Daily pricing of hedge funds comes at a cost
The introduction of 'daily pricing' for hedge funds may placate anxious investors, but it will only end up hurting investment performance, says Certitude chief executive Craig Mowll.
Mowll - whose company Certitude Global Investments is a 'fund of hedge funds'-style funds manager - also argued that the belief that daily pricing equates to "instant fund access" is "misguided".
"The truth is that these funds cannot liquidate the entirety of their assets in 24 hours and return investors' money in several days. So investors are missing out on the benefits of full performance and are being drawn in by a benefit that doesn't exist," Mowll said.

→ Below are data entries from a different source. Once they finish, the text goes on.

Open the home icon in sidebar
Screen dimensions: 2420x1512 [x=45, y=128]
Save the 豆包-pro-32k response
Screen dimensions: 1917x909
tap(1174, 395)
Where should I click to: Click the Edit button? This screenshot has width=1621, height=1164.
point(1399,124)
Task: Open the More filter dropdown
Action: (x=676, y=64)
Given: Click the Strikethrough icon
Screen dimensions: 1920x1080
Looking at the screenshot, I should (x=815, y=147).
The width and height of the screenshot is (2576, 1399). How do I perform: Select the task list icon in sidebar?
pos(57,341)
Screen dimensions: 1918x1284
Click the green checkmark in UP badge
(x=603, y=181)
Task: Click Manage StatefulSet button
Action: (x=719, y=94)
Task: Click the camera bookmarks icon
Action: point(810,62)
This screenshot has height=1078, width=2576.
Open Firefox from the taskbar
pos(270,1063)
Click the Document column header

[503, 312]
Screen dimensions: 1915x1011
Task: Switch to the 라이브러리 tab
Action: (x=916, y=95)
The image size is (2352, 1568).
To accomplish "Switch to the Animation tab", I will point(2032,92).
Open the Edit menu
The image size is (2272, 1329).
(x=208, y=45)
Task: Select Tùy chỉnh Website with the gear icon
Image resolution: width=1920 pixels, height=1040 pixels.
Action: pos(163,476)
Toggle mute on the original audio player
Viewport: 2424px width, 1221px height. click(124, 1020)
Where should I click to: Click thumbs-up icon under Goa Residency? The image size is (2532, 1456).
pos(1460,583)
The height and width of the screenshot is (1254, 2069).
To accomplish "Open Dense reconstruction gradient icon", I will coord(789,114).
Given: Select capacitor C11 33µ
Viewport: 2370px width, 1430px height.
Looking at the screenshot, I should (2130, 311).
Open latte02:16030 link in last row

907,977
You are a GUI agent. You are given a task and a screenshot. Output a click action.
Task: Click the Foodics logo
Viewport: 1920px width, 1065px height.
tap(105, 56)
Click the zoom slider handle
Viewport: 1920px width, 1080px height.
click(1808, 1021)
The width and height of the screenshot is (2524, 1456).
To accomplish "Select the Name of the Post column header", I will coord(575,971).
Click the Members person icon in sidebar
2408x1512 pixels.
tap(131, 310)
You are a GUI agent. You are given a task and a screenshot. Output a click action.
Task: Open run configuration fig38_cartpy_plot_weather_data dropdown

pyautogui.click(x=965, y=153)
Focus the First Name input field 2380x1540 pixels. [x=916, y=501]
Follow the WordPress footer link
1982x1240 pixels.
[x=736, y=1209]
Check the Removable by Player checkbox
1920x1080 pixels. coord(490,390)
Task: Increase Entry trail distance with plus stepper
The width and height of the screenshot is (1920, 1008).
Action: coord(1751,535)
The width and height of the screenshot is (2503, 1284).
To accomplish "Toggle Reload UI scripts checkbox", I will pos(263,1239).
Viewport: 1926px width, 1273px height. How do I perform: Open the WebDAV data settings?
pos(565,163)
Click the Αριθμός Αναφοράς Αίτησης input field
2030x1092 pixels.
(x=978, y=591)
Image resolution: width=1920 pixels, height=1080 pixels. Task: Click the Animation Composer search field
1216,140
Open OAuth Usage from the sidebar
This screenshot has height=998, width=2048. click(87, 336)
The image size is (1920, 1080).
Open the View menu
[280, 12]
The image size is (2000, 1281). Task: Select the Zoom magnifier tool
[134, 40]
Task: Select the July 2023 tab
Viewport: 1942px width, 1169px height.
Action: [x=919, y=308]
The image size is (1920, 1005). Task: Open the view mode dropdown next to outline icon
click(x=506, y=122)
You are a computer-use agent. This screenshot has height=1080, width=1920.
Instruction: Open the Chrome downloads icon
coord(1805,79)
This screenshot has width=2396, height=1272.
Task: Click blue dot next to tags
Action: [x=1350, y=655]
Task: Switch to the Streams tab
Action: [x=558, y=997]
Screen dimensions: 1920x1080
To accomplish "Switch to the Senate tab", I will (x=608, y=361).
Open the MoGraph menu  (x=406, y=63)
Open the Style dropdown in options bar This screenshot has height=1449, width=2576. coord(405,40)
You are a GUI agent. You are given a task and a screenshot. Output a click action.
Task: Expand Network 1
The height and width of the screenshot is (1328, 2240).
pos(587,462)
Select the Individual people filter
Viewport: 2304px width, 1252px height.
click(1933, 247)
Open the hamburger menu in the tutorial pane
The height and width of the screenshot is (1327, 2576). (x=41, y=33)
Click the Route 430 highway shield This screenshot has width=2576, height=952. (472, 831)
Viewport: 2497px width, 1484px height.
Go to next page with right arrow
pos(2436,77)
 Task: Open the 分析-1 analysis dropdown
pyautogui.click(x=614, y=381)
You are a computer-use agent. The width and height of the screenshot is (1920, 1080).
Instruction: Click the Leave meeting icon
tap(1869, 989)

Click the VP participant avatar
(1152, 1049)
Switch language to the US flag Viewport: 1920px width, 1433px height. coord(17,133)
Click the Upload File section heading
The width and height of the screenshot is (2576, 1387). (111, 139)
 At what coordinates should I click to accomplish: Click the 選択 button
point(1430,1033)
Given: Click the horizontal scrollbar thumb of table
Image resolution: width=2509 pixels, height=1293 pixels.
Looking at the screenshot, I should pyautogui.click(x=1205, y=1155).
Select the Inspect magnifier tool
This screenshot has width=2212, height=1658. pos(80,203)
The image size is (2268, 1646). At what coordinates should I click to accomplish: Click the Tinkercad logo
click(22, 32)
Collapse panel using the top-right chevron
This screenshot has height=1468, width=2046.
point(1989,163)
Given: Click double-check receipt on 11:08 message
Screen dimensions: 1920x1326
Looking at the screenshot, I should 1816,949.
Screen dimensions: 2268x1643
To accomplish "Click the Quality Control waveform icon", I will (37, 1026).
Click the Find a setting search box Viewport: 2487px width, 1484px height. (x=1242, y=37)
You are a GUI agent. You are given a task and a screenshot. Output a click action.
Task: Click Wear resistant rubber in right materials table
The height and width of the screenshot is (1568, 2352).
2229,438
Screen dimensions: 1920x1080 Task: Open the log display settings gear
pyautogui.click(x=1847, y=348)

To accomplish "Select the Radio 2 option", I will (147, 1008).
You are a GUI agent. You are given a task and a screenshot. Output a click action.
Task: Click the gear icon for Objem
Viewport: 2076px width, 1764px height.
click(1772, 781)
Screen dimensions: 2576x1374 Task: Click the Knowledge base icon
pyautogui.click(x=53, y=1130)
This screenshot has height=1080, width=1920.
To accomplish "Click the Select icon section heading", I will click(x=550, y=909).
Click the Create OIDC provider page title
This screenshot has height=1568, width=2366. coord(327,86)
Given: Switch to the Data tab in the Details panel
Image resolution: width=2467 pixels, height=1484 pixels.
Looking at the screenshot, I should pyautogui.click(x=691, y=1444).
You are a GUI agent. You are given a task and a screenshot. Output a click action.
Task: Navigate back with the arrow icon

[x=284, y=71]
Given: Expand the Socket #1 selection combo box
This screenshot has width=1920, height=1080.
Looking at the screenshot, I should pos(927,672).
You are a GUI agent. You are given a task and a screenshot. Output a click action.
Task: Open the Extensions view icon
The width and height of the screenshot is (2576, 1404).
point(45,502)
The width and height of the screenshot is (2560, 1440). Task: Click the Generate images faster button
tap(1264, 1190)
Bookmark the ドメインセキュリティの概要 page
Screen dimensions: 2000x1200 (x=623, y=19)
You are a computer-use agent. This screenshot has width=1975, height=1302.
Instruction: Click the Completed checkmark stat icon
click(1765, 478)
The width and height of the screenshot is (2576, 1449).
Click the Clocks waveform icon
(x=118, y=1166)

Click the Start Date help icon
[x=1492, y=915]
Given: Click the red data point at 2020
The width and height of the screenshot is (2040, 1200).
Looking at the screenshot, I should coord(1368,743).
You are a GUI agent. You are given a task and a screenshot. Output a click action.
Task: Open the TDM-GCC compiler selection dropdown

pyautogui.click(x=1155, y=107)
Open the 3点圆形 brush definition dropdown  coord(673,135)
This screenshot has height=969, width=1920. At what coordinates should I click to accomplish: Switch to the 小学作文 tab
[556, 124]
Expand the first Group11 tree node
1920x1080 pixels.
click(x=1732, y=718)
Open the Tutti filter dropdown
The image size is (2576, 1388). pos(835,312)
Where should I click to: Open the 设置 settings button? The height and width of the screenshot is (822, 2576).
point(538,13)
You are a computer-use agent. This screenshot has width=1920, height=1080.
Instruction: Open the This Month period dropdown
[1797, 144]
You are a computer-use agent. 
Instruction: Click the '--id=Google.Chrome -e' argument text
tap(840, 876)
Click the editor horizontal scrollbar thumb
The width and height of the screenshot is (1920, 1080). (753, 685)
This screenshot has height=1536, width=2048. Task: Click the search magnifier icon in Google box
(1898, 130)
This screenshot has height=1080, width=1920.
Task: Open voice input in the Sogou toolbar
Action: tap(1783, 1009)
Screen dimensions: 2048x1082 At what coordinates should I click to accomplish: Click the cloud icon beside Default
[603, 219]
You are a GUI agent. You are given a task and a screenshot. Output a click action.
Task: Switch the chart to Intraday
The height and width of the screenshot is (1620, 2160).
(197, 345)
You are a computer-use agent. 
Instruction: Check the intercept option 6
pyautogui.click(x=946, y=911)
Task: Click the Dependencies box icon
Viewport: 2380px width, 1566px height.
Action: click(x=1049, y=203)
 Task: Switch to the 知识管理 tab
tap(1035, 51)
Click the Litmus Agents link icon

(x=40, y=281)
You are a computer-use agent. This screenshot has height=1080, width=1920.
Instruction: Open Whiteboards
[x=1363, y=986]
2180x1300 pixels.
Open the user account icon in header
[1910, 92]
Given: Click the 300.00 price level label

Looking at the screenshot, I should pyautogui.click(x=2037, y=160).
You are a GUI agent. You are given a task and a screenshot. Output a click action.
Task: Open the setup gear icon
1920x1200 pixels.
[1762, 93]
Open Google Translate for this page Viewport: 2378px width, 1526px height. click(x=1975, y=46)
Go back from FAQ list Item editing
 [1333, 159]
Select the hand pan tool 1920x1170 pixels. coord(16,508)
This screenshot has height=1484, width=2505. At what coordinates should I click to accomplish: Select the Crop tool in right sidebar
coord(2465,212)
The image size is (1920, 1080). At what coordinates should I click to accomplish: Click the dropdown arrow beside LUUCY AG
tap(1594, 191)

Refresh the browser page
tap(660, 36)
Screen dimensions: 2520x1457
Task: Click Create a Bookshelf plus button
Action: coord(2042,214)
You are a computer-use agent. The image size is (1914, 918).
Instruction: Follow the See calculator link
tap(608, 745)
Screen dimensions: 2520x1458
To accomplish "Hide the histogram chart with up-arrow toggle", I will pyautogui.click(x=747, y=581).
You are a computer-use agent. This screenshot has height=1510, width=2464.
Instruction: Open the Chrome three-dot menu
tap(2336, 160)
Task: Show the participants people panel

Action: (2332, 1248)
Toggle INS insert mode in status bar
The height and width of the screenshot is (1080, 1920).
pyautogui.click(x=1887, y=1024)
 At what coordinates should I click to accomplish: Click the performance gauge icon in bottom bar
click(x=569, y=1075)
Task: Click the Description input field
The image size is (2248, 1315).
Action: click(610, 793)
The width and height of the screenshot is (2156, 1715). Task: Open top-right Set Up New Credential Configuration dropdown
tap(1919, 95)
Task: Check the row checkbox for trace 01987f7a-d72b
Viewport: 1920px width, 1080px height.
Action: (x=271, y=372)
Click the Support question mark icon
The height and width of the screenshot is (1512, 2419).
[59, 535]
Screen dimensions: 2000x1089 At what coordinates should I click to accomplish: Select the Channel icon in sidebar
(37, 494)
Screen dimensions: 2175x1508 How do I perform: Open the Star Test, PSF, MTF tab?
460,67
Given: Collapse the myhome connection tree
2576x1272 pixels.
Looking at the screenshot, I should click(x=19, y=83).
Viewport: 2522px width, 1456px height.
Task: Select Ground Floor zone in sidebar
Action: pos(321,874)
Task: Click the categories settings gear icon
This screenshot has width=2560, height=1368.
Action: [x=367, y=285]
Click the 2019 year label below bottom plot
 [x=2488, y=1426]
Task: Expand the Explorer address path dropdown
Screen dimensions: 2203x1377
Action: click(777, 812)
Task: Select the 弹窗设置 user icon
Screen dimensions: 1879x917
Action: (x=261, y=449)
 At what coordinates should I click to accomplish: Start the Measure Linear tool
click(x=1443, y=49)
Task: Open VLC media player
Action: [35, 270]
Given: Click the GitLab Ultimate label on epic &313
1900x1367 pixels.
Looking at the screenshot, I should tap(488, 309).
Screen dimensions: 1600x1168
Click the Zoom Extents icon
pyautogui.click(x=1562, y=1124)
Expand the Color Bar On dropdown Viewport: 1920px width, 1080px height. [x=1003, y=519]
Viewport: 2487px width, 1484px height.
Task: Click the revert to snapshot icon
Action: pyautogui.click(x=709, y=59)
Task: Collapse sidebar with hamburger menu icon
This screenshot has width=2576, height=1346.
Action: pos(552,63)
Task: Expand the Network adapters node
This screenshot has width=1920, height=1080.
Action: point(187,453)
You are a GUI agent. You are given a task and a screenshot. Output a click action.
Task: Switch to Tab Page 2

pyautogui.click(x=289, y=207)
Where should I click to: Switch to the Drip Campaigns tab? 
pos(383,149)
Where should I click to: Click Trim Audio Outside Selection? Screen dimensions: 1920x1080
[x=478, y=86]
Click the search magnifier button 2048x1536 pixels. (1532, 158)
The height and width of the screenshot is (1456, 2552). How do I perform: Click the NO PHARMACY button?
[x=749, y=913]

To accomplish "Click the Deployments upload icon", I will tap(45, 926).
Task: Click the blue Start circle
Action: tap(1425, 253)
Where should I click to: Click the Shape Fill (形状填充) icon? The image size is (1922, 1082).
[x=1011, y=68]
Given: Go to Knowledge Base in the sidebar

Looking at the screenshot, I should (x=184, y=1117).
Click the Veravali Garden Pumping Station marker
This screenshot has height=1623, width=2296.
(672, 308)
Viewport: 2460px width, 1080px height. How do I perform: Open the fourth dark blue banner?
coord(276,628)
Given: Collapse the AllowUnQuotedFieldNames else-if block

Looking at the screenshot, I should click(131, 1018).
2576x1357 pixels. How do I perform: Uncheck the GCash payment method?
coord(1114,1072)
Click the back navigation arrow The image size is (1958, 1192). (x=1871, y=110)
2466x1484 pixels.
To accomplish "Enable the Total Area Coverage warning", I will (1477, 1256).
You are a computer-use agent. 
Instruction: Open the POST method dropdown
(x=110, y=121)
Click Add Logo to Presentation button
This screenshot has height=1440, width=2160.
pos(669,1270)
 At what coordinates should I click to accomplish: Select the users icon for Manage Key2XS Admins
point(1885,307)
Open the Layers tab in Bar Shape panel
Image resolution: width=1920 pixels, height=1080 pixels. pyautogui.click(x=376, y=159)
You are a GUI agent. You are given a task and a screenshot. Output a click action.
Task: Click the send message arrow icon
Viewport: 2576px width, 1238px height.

"Traditionally, the role of absolute return funds [ie, hedge funds] is to protect on the downside at the same time as enabling investors to participate in potential upside performance," Mowll said.
Hedge funds provide diversification to investors by providing investment returns via exposure to investments that are not correlated to equities or fixed income, he said.
But the methods used to "manufacture liquidity" in order to calm investors fears about hedge funds "locking up" in fact defeat the purpose of having a hedge fund in the first place, he added.
These methods include overweighting to cash (in some cases as high as 35 per cent); confining the investment strategy of the fund to a narrow band, thereby increasing risk rather than spreading it; and "hugging" the index, which fails the diversification test, Mowll said.
But at the same time, many hedge fund managers are continuing to charge the higher fees that are associated with the active management required for a "true" absolute return fund, he said.